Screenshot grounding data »
- - - -

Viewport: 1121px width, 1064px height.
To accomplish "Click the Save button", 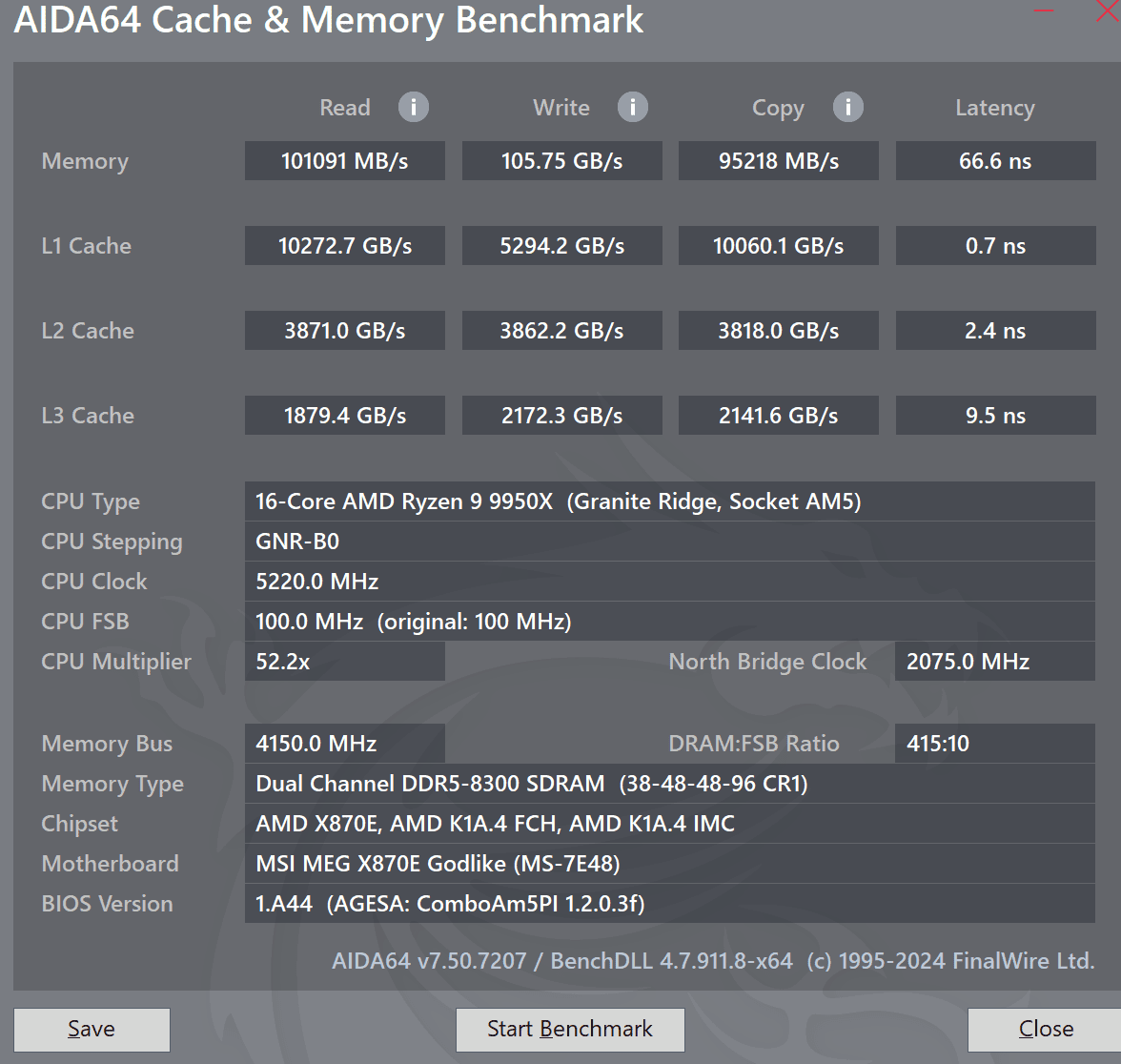I will [92, 1029].
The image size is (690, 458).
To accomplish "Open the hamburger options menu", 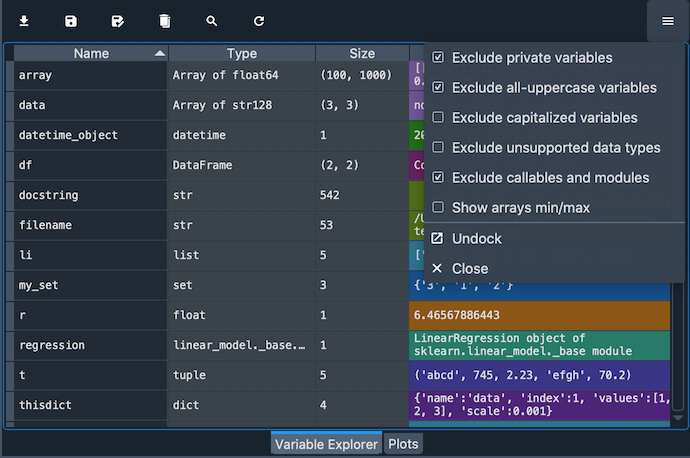I will pyautogui.click(x=667, y=21).
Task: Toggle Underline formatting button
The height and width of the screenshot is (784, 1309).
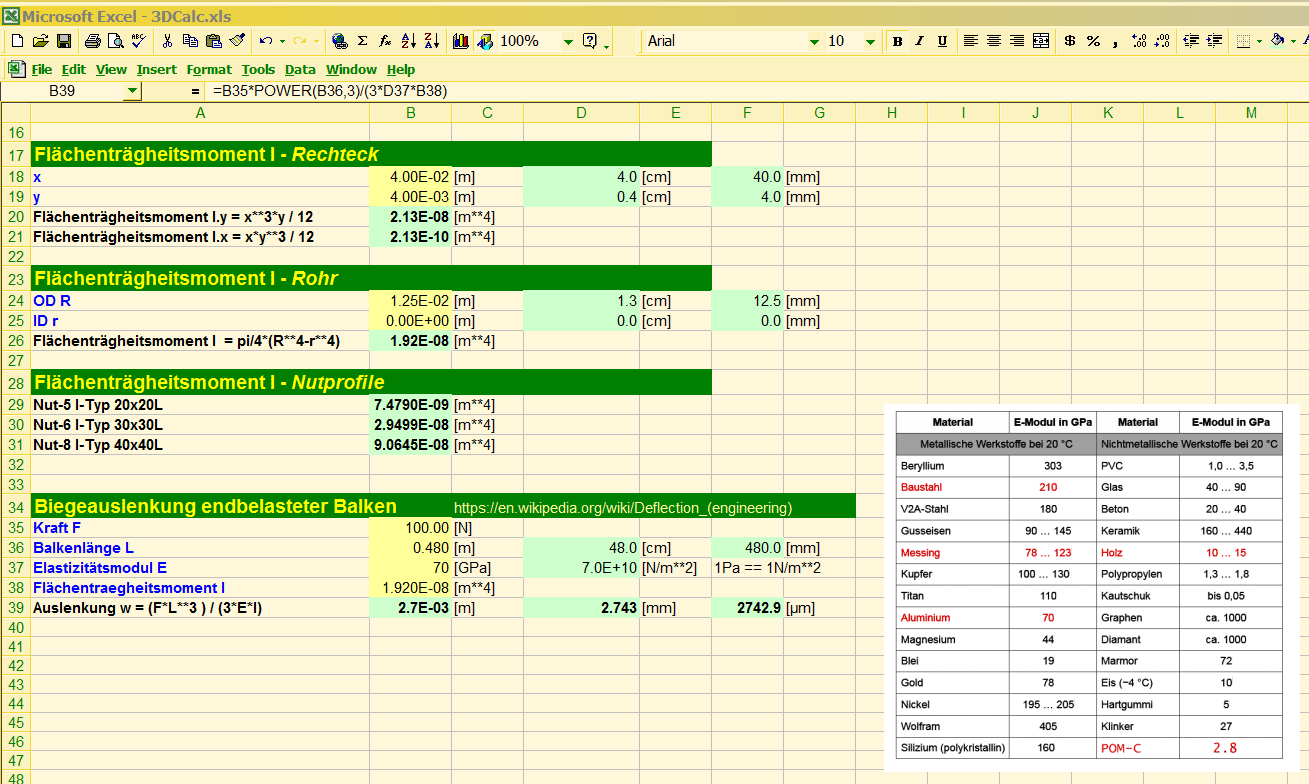Action: coord(942,41)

- - - -

After locating the line containing "Task: Toggle Underline formatting button" in the entries above, repeat only it and each later line through the end, exactly, without any pictures.

Task: Toggle Underline formatting button
The height and width of the screenshot is (784, 1309).
Action: coord(942,41)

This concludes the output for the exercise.